This week we’ll observe Remembrance Day, and honour those who have given their lives. I have a deep respect for Remembrance Day. But this is not that kind of remembrance. For the last 20 years, Remembrance Day also reminds me of time when my family gathered, shaken by a death of another kind. Twenty years ago on November 9th, we lost my Dad in a farming accident. Today, I remember my Dad, Frederick Marius Kabbes (1933-1994).
Dad could be described simply, almost completely as a humble farmer with a loving wife and 5 kids. He and my Mom were totally devoted to each other; their affection at times caused me to blush. Dad farmed to make a living while listening avidly to the CBC. In different circumstances, he might have studied more, but the immigration experience of this teenager halted the completion of high school. As a family, we worked hard on the farm, particularly in summer, developing our character and our brawn.
Dad was a social activist at heart, always concerned about the disadvantaged. I am certain he was shaped by the WWII experience of harbouring a Jewish family in their home, a story he didn’t want to talk about. My grandfather received the Award of the Righteous Gentile; Dad’s pre-teen perspective of the war would leave feelings of fear and anger.
Dad loved to argue the bigger issues. Many a family event involved discussions where Dad would become too passionate. His opinions about multi-national corporations, conservative government policies and faith without works were well known.
Although he served the church in many ways, it was not without some personal wrestling. He had little use for Bible studies that never got beyond the Bible. He couldn’t abide Sunday Christians who didn’t live out their faith through the week. He believed we were called to care for the ‘least of these’; he spent his life devoted to one cause or another. He was a member of the NDP party and served on the board of the National Farmers Union. He worked to found the New Life Counselling Centre, served a Drug and Alcohol Abuse Awareness team, and wrote letters for Amnesty International. He cared for the underdog.
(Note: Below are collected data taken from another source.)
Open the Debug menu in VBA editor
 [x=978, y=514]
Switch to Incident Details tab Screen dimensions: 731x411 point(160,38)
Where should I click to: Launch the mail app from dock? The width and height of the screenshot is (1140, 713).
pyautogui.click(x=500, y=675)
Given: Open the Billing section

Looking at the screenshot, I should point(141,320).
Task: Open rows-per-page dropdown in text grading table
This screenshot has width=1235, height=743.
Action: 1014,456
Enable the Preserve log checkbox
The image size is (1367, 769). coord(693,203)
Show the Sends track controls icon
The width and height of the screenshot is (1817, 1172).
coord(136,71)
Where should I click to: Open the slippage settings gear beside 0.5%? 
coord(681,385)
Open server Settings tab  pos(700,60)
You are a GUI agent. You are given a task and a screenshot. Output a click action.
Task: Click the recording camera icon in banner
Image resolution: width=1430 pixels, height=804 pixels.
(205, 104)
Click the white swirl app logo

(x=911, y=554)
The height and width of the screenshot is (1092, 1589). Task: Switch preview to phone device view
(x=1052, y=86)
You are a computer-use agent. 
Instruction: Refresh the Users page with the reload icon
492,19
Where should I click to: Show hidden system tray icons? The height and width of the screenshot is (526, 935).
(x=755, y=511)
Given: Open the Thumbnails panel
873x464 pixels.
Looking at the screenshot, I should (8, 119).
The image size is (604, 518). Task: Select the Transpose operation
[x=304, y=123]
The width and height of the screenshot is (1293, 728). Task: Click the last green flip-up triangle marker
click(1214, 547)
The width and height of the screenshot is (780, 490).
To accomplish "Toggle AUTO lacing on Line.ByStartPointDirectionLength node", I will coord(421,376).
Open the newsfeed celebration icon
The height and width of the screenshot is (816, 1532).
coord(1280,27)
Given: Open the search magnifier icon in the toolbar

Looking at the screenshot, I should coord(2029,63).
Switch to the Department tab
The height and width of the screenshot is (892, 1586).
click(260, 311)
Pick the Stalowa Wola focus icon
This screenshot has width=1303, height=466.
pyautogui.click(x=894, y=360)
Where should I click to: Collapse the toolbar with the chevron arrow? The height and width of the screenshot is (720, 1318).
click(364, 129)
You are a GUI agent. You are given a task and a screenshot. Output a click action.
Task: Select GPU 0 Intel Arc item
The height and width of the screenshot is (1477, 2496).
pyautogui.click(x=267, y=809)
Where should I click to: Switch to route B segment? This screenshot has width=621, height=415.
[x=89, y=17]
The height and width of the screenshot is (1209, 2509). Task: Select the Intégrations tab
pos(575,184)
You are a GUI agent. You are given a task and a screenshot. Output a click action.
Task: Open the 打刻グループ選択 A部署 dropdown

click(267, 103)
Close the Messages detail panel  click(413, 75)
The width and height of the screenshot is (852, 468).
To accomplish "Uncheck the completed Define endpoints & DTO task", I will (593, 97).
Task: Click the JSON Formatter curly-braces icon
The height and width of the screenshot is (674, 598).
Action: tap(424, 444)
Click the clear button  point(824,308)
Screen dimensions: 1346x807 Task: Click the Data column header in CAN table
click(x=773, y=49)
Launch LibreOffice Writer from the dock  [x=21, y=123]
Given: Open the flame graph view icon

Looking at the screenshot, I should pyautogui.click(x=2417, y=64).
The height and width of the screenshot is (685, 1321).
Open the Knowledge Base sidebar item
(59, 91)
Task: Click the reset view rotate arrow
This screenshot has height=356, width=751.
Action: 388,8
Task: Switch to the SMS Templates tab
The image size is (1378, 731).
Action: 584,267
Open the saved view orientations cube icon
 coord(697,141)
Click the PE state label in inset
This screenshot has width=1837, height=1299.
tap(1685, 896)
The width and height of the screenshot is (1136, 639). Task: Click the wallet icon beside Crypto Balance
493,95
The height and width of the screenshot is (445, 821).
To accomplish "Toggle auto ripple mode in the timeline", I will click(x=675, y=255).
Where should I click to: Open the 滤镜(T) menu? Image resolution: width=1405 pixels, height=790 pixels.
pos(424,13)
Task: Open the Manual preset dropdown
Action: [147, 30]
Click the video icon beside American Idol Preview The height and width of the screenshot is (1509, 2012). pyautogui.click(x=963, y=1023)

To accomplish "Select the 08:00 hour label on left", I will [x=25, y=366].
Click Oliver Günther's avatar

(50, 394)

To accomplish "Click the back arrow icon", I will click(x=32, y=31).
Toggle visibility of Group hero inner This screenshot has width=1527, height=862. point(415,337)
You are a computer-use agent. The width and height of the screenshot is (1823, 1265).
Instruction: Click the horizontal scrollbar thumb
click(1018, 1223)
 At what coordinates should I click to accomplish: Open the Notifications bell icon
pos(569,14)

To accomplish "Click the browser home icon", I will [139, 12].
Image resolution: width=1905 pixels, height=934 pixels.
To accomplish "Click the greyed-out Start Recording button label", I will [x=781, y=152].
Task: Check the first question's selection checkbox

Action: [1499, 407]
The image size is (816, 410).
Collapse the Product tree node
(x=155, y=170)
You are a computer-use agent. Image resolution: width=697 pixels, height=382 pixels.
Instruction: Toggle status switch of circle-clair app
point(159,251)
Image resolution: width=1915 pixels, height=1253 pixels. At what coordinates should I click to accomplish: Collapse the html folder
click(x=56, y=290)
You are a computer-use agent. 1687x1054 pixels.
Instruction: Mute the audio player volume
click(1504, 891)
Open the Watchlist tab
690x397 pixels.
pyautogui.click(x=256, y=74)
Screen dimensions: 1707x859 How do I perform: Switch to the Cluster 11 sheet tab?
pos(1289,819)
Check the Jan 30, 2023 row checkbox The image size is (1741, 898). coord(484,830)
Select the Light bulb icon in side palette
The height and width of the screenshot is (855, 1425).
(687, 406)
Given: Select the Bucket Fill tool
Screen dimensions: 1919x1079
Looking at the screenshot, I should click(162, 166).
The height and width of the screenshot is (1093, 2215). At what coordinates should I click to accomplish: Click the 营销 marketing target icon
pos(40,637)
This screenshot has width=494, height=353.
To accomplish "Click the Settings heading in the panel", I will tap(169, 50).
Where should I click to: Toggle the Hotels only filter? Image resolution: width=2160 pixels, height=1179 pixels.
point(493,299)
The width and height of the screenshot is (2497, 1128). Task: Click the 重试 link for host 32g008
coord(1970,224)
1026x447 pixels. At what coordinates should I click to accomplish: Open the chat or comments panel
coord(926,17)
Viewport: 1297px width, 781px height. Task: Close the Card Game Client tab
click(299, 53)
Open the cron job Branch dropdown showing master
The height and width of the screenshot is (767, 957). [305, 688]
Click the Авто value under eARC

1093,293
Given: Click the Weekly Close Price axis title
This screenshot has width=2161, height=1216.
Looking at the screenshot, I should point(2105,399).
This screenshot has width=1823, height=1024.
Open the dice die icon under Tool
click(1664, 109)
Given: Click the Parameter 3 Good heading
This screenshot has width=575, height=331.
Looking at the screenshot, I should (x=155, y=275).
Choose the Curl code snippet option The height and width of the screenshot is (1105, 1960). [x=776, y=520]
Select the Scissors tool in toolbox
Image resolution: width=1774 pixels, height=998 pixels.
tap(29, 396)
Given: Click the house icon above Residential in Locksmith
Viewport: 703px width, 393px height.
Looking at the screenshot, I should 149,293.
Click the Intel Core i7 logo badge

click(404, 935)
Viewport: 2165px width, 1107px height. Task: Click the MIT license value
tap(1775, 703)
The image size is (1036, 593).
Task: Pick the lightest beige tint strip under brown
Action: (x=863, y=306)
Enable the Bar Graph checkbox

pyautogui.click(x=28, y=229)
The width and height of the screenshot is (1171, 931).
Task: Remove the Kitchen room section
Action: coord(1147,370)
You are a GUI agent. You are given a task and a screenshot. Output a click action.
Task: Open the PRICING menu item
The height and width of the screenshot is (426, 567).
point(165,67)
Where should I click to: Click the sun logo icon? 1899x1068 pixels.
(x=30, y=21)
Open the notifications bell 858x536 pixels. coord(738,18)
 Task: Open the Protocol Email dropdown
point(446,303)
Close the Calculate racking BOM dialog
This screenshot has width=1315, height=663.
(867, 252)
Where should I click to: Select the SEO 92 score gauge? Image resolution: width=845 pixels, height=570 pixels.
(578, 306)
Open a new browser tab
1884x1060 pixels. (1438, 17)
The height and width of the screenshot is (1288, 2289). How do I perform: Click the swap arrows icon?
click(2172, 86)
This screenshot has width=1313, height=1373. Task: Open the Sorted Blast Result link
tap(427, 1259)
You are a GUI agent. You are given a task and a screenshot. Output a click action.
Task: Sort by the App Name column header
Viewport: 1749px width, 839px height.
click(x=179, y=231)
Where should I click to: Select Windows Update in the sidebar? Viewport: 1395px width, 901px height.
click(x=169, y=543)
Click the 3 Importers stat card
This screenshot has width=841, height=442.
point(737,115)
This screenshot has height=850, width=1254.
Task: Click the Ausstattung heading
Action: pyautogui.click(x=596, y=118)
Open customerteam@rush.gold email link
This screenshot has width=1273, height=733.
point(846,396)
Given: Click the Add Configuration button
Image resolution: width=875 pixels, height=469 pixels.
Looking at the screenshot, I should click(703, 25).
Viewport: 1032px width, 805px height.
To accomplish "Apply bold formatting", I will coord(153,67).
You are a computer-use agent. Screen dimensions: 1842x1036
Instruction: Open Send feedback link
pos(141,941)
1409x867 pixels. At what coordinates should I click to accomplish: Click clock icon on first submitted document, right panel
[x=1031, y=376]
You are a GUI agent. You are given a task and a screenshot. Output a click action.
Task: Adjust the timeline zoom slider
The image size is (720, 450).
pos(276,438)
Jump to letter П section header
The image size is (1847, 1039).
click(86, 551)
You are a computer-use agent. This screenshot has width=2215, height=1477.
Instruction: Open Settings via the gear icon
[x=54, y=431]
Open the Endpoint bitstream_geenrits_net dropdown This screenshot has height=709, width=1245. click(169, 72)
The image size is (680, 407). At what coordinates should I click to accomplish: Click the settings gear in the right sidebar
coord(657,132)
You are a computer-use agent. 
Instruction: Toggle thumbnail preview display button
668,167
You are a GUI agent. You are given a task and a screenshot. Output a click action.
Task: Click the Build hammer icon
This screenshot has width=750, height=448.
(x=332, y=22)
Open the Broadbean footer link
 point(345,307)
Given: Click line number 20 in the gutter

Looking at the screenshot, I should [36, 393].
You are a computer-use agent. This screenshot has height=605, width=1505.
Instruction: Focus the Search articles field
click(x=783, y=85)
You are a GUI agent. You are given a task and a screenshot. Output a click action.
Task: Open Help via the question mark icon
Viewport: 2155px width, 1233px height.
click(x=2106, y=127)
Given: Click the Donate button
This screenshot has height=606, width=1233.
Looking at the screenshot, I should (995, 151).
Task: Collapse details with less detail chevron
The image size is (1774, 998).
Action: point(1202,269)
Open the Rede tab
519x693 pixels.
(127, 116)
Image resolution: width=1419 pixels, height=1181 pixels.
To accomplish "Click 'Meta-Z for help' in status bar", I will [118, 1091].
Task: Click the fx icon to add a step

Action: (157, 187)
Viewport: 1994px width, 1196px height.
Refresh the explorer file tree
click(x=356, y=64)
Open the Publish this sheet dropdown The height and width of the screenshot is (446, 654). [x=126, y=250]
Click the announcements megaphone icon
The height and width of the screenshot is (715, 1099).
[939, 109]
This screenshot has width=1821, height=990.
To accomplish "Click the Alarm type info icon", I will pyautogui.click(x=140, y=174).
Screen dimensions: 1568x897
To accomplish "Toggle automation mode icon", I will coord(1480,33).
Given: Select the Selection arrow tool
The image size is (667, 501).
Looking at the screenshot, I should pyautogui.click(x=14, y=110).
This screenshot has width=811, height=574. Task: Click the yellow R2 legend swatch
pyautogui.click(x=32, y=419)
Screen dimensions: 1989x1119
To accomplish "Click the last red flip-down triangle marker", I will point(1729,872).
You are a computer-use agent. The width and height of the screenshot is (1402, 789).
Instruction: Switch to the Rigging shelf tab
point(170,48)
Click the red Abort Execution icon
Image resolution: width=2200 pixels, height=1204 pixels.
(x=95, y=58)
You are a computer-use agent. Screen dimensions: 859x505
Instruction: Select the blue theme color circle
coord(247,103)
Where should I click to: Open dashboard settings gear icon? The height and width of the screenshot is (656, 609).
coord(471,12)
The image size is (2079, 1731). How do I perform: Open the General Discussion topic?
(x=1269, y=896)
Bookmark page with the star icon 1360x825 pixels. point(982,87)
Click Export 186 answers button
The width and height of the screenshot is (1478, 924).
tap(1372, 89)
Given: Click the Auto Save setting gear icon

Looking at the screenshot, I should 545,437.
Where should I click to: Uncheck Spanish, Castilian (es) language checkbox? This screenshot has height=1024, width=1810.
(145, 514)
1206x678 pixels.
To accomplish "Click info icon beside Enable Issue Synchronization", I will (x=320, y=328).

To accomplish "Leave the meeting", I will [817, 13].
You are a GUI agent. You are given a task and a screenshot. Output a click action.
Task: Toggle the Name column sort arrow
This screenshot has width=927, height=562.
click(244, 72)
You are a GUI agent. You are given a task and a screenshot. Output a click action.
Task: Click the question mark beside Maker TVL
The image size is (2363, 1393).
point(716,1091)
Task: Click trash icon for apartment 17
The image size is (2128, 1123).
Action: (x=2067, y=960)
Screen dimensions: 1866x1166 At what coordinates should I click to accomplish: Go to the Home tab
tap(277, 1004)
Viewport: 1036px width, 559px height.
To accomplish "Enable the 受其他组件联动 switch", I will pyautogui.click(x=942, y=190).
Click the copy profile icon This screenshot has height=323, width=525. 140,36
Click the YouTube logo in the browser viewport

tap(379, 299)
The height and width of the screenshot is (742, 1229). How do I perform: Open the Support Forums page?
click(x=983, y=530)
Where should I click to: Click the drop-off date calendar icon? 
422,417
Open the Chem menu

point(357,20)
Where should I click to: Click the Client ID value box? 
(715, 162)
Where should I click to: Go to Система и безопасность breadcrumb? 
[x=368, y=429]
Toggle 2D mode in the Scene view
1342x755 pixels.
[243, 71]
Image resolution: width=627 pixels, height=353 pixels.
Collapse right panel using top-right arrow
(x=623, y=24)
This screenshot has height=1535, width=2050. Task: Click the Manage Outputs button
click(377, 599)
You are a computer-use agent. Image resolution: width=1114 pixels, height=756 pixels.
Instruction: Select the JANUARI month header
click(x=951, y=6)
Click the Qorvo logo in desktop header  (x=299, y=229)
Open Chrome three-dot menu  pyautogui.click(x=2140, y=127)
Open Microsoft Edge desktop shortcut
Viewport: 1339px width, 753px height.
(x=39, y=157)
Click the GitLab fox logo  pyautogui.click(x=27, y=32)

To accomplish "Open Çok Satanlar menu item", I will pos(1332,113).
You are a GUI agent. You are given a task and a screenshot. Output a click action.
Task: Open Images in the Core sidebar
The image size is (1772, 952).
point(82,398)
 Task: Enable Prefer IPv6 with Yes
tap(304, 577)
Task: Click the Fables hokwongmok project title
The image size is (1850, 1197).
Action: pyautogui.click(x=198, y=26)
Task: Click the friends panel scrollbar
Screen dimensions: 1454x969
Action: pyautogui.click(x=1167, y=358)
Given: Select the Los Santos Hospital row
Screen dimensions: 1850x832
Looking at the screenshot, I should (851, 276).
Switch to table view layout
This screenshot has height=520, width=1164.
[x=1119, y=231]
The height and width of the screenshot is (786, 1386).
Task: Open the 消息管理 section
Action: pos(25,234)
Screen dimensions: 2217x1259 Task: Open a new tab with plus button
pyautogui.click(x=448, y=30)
The past 20 years have found us chuckling about his humour and his idiosyncrasies. We’ve spent time looking at pictures, reading letters and notes in his Bible. Pictures reveal a softer side – a man who loved his kids and grandkids, and baby chicks and rabbits. Letters reveal the romance that began our story. His Bible contained only a few notes reflecting his desire to live a missional life, embracing the teachings of Jesus. Stories of the Good Samaritan and Matthew 25 shaped his thinking. “Lord, when did we see you hungry, or thirsty, or a stranger or in prison…?”
I remember his beard, and the way he liked to nuzzle when he gave me a kiss.
I remember his loving response when we called to announce our first born child.
I remember him calling to ask for forgiveness when he had offended me in a recent conversation. Passion probably got the best of both of us, but Dad would never let these things fester.
Today, as I remember Dad, I recognize his imprint on my brothers. They share his sense of humour, and like their Dad, they love their wives well. I know my sister shares my melancholy thoughts as we remember Dad. I see Dad in my sons. One whistles like his Grandpa, another sports his beard and stature and passion; each one in some way embodies his earnest care for the least of these.
Today as I remember Dad, I’m thankful for who he was, for how he lived, for what he gave. I miss him and simply wanted to share his memory today. Thanks for allowing me to reflect.